> [AIM OF THE TASK] Swap "Update" for "Refresh" in the rows from the line containing "You are a computer-use" through the end of the rows, both ends included, and give those lines again with nothing else changed. Leave the pictures out of your answer.

-------

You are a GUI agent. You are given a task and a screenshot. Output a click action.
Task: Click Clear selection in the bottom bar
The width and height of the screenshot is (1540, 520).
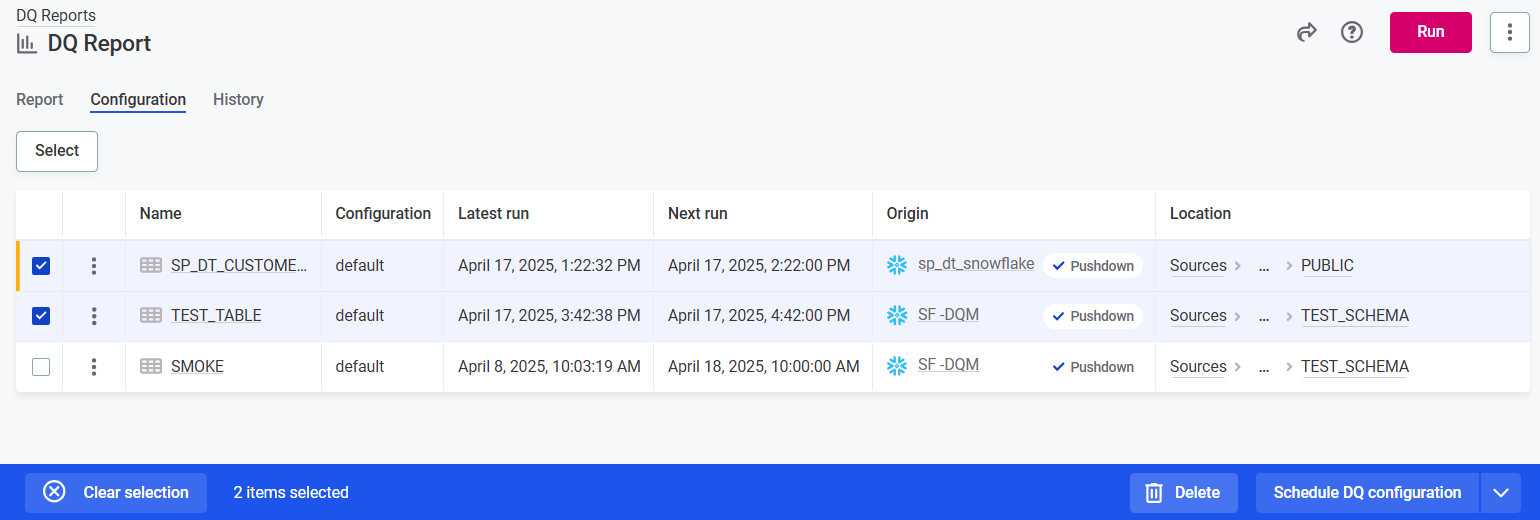pyautogui.click(x=116, y=493)
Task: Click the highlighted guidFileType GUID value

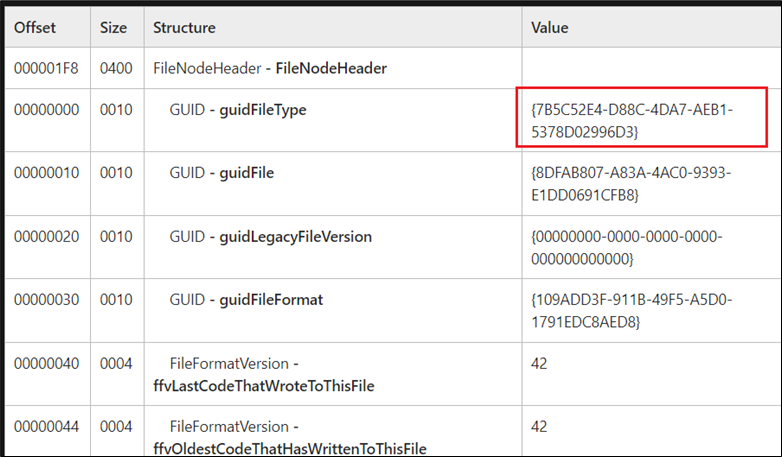Action: click(x=634, y=120)
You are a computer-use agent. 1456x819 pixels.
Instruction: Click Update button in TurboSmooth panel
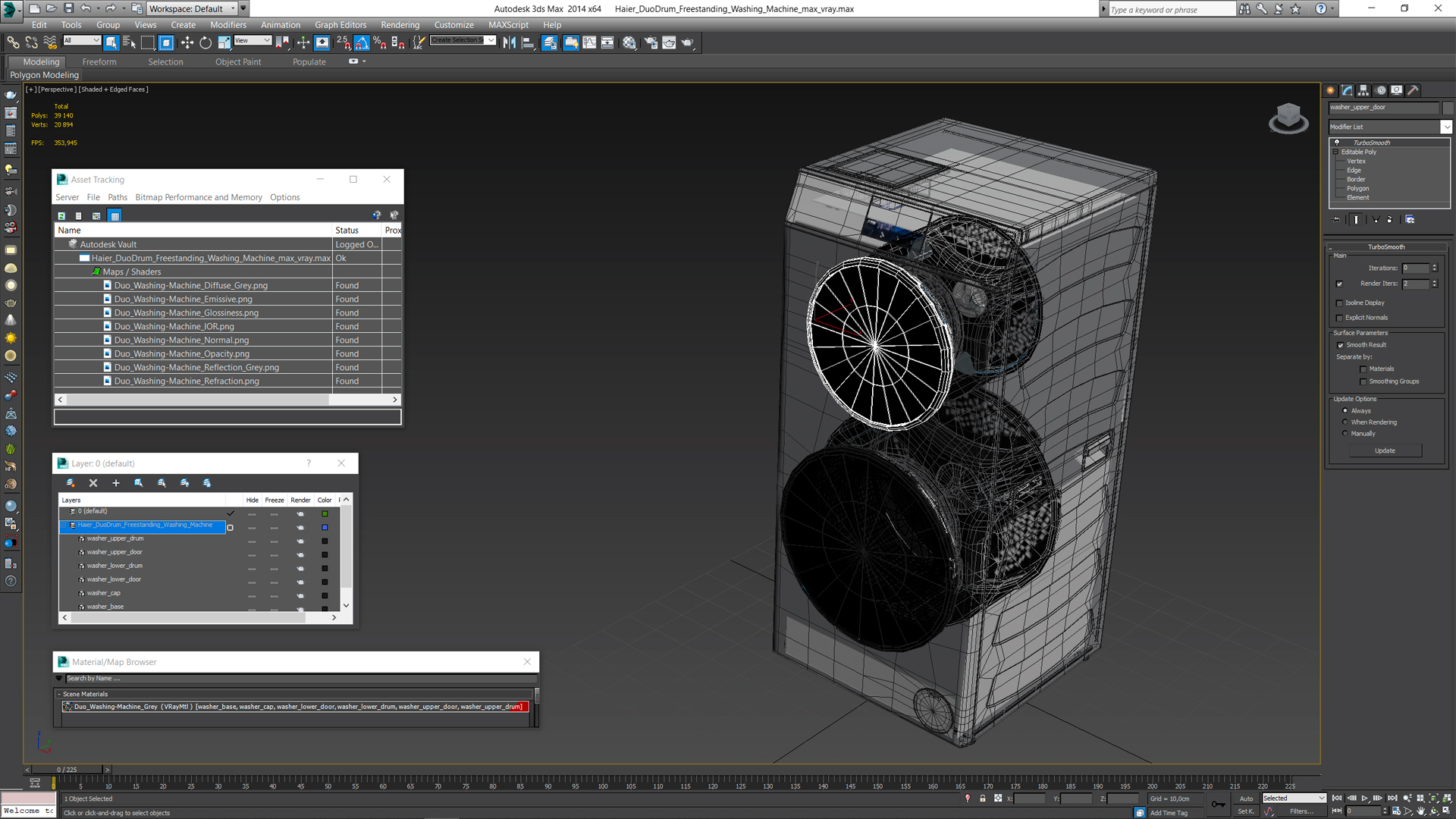coord(1385,450)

-------

> [ANSWER IN FULL]
You are a computer-use agent. 1456x819 pixels.
Instruction: Click Refresh button in TurboSmooth panel
coord(1385,450)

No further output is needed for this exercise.